## Given request
Return verbatim the lines beginning with the line that contains "The image size" and ending with the final line of the records, omitting any pictures.

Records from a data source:

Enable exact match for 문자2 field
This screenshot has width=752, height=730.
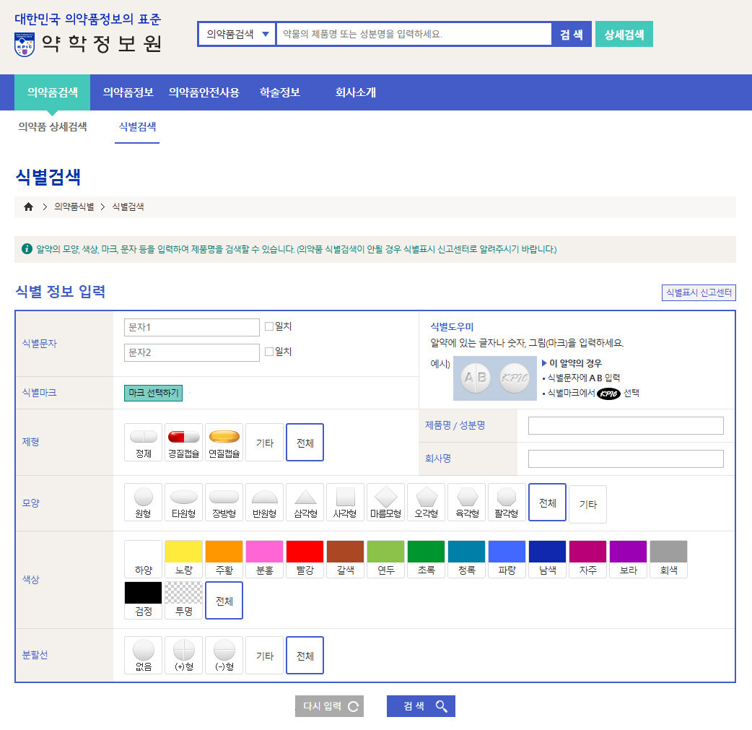(270, 351)
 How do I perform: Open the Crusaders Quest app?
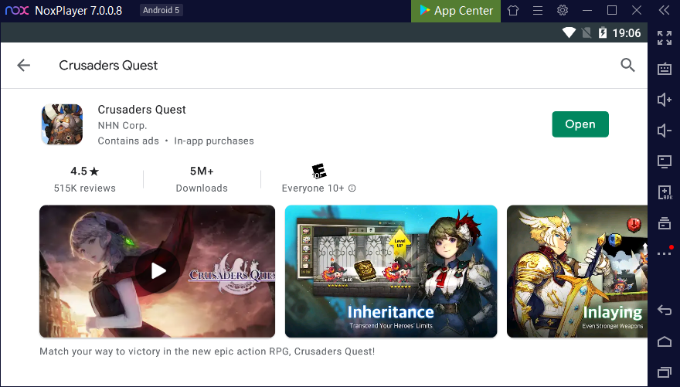[x=580, y=124]
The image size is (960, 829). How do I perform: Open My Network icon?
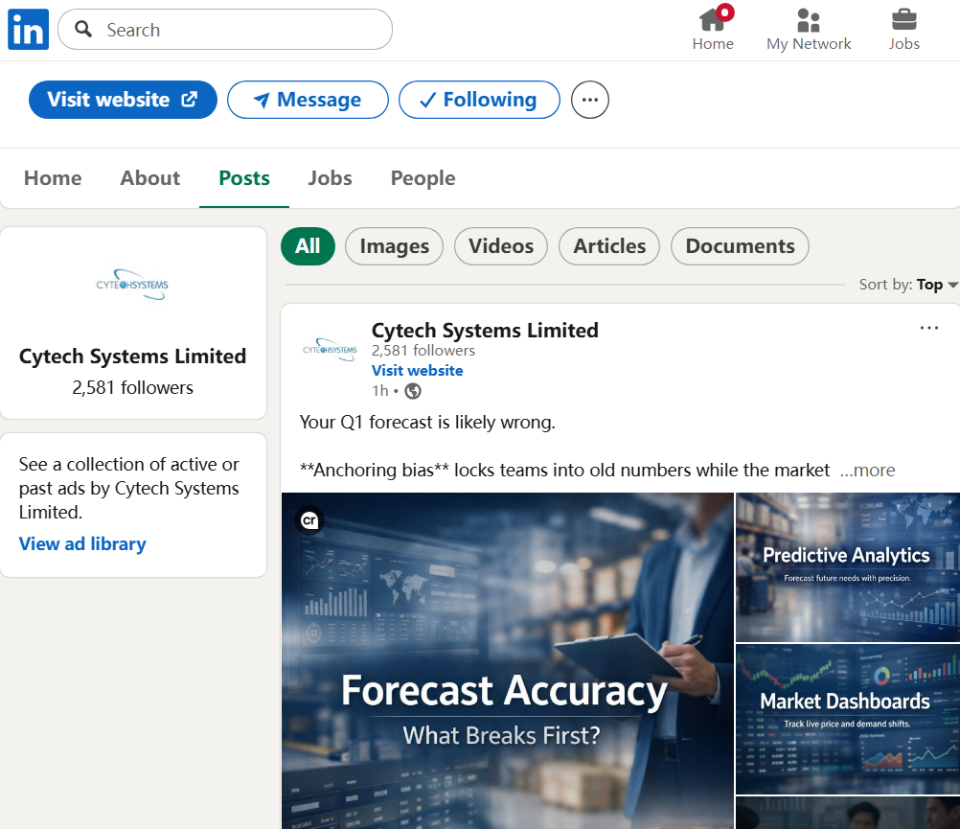809,20
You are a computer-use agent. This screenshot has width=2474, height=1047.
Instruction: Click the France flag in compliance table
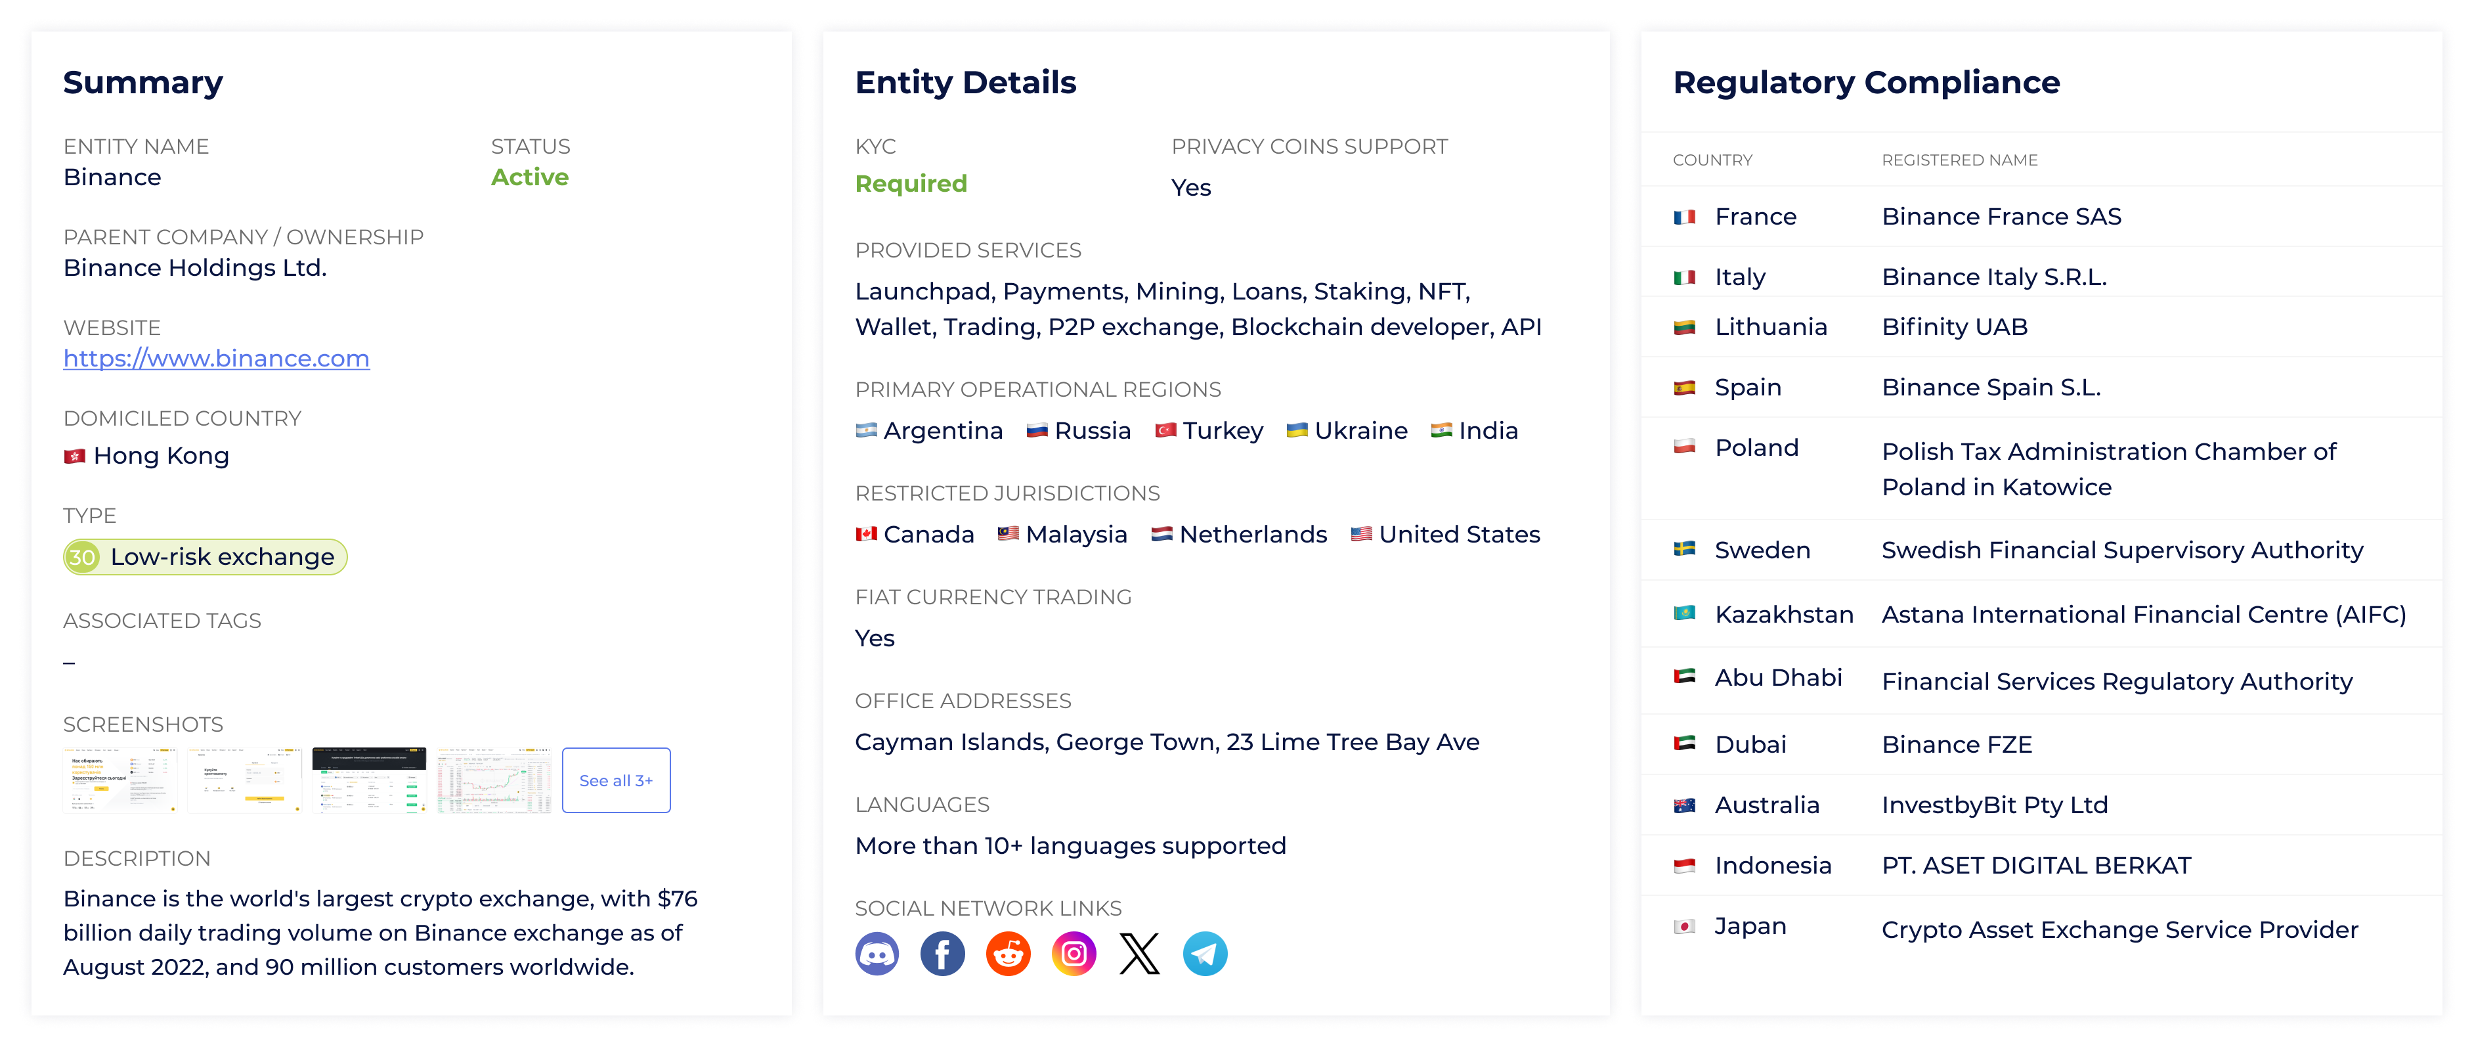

## The response
The image size is (960, 829). How do I perform: Open My Network icon?
809,20
You are a computer-use agent. This screenshot has width=2474, height=1047.
Instruction: Click the France flag in compliance table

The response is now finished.